An SLO contains measurable metrics which are documented and shared between stakeholders in order to provide accountability, produce consistent quality of service (QoS) and demonstrate continue commitment. SLOs are based on service level indicators (SLIs), which are the metrics chosen to be measured.
SLOs are useful for business leaders to define internal goals for maintaining a consistent service level and help avoid disputes around the expectations between a service provider and an end user. Common examples of metrics that can be associated with SLOs are disaster recovery time, application availability, live communication response time, first call resolution rate and application maintenance.
How it works
SLOs are intended to define a range of what is most and least acceptable for performance standards.

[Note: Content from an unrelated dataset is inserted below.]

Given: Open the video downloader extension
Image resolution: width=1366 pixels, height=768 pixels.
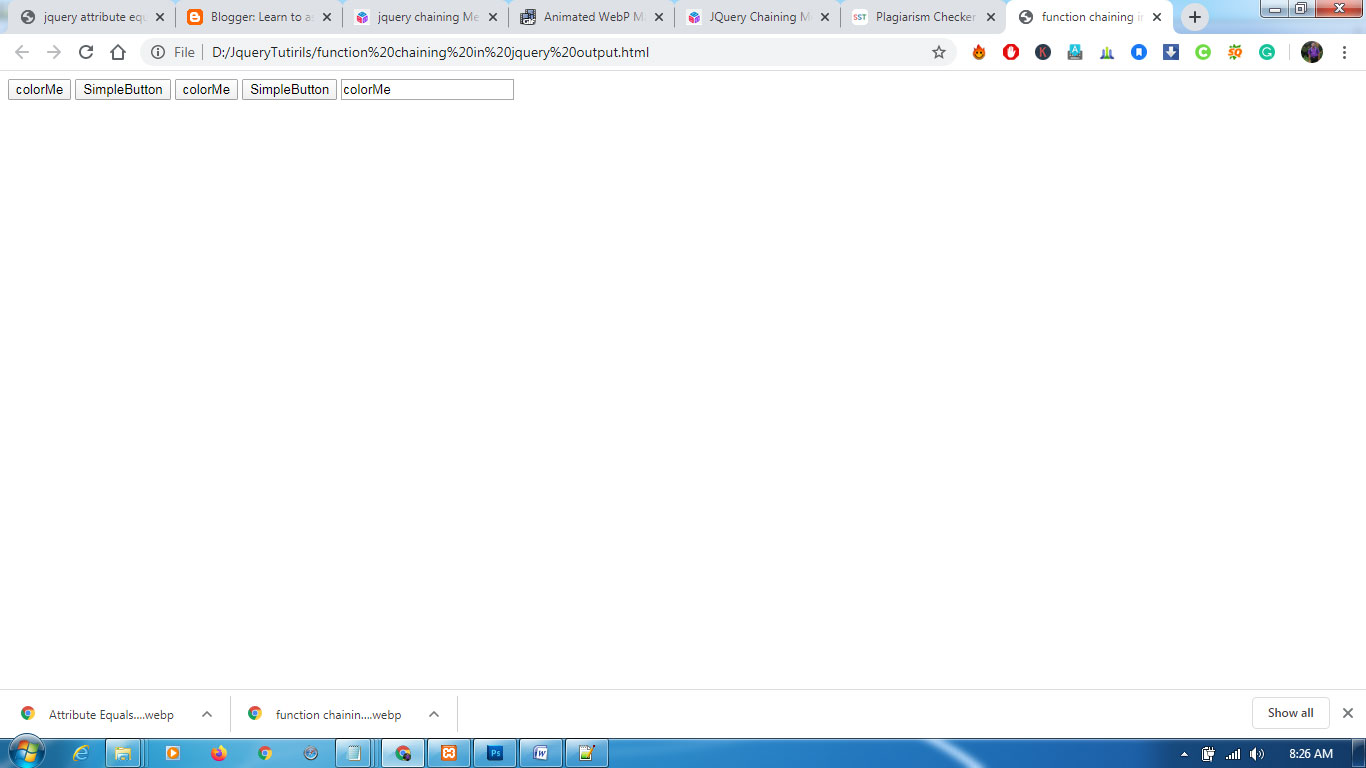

As a step by step process, forming an SLO should begin with defining key metrics, or SLIs.
For example, if latency of a service is the SLI, the SLO may state how many requests will be completed per millisecond and define the acceptable error rate. Further, the SLA would outline what the customer is entitled to if this objective is not met.
Once a service provider and end user agree upon the metrics, providers should begin to collect and monitor those metrics (monitoring software such as Nagios or Datadog can be used for this). Alerts should be set to notify the service provider to notify them when the specified SLO value dips below its acceptable rate. Reports can then be made and analyzed as an SLI based on those measurements.
Examples of SLO measurements
Each objective corresponds to a single performance indicator. The SLOs chosen can vary depending on the importance of the service to the end user, resources available and budget. SLOs commonly measured include throughputs, frequencies, response times, latency, availability and completed support calls. SLOs can be measured based on the level of achievement, which can be shown as an average, rate or percentile.
There is no limit to how many SLOs can be included in each SLA, but it should be restricted to only measurements that are relevant to the consumer. In addition, a service provider should avoid measuring internet based clients and HTTP requests as latency may vary wildly based off of internet connections.